God’s first covenant with mankind was given by him in Genesis 2:16-17, where he commanded man, “eat of any tree in the garden, but of the tree of good and evil…if you eat of it you shall surely die!”
Man broke this covenant. What is a covenant? A covenant is a binding agreement of something significant between two parties. Usually one of the parties is more powerful or has greater control. The shedding of the blood of an innocent animal or the mixing of the blood from each party, called the “cutting of the covenant” binds the agreement. In Abraham’s covenant God split in half several goats, rams and heifers – Genesis 15 – and then passed by the parts as Abraham slept. The initiative lay entirely with God. All Abraham had to do was believe.
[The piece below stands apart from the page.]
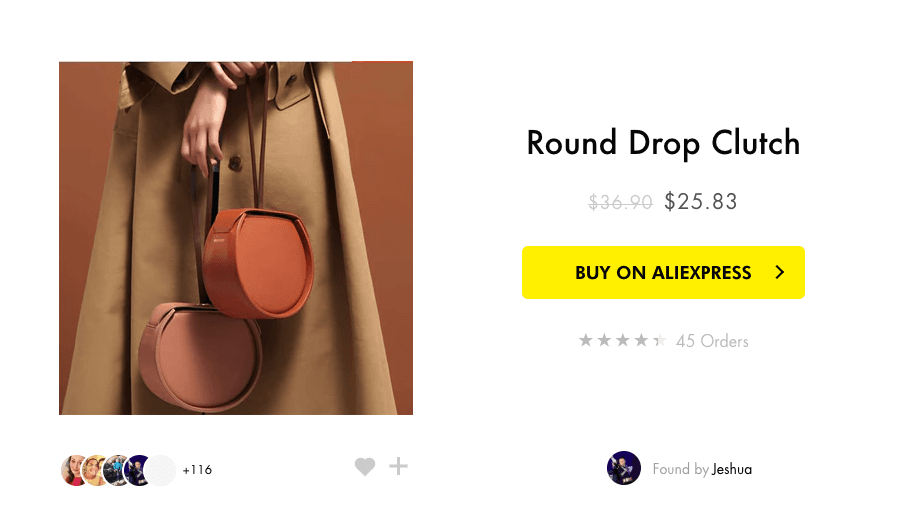This screenshot has height=520, width=903.
Task: Click the discounted price $25.83
Action: coord(700,202)
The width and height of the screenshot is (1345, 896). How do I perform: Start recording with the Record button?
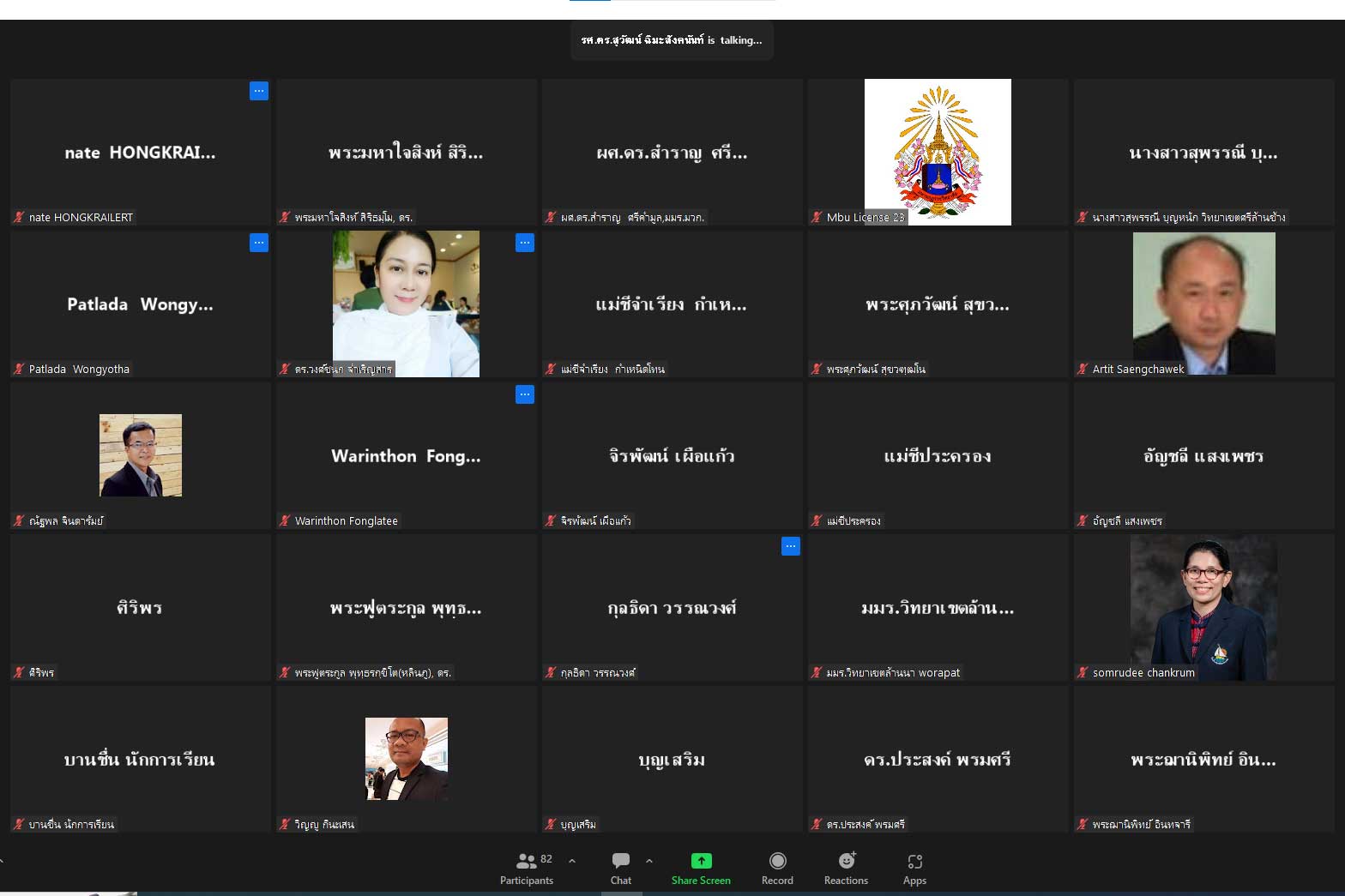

In the late 1800’s Dr. Livingston travelled into the heart of Africa to visit various tribes. Several tribes were hostile. Dr. Livingston approached the king of a major tribe and offered a covenant of peace. Both leaders selected representatives to cut a covenant by slitting their wrists, pressing the wounds together, mixing their blood, binding their agreement. Everywhere the Livingston group travelled they showed the “sign of the covenant,” peace was established.
Although not specifically stated in the Word, the Lord God made a second covenant with Adam and Eve by killing two animals, probably lambs or goats, and using their woolly skins to cover Adam and Eve’s new awareness of nakedness and shame. This covenant drew them into fellowship again with the Lord God even though they were removed from the garden. They made lamb offerings to the Lord and taught their children to do so. Eve acknowledged the Lord God Jehovah in having her first child, Cain, in her first recorded prayer. Genesis 4:1.